Le Giornate degli Autori della Mostra del Cinema di Venezia ripartono nel segno di Giorgio Gosetti e del suo invito a “non mollare”. L’edizione 23, la prima senza lo storico delegato generale e fondatore della rassegna scomparso il 6 marzo scorso, ne raccoglie l’eredità con una selezione che attraversa confini geografici, interiori e psicologici, tra migrazioni, identità, memoria e ricerca di nuovi inizi: “Dedicare il festival a Giorgio era naturale. Lui lo ha fondato e molte delle persone che ancora oggi lavorano alle Giornate sono cresciute con lui. Ma custodirne l’eredità non significa fare quello che avrebbe fatto lui: significa impegnarci al massimo delle nostre possibilità. Credo che questo sia il modo migliore per mantenere vivo il suo spirito”, spiega la direttrice artistica Gaia Furrer.

La selezione comprende 25 anteprime mondiali, 14 firmate da donne, con dieci titoli in concorso, cinque eventi speciali e nove opere italiane nelle Notti Veneziane.
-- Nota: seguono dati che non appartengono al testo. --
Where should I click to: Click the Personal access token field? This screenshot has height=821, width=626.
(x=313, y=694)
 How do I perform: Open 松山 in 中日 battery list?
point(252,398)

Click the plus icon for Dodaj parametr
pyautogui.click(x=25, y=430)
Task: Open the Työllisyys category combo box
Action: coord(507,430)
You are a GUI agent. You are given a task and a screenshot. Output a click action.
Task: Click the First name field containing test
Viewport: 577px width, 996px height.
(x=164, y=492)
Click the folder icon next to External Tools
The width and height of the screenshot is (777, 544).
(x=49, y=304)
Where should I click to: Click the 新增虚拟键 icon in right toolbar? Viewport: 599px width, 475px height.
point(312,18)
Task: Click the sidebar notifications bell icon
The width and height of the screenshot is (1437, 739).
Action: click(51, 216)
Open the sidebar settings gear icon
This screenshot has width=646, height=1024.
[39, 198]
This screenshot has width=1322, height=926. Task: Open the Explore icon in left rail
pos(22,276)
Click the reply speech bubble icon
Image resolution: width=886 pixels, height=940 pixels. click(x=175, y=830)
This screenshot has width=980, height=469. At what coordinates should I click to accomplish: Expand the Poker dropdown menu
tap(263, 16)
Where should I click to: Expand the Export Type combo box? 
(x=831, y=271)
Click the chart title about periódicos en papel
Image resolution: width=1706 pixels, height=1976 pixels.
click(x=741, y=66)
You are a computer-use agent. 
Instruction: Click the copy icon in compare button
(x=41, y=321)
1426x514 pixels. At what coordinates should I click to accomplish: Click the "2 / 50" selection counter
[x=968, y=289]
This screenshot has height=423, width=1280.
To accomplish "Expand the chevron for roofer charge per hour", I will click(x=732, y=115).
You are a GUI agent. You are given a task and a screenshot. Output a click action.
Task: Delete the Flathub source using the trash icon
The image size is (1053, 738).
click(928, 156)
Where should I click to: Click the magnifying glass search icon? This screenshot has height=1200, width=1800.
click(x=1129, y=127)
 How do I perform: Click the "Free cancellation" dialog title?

Il filo comune è quello dello sradicamento: personaggi costretti a perdere il posto che credevano di occupare nel mondo e a ridefinire identità, affetti e appartenenze. Anche le forme si spostano, mescolando documentario e finzione, autobiografia e invenzione, archivi e presente.“Più che cercare un tema, speravo di trovare film che mi sorprendessero. E per fortuna è successo. Sono film vivi, che spesso partono in un modo e finiscono in un altro, sconfinano tra narrazione, documentario e videoarte. Ci sono film che iniziano come opere narrative e diventano documentari, altri fanno il percorso opposto. Alcuni sono più tradizionali, altri più audaci, ma tutti, per linguaggio o per contenuto, ci hanno sorpreso”.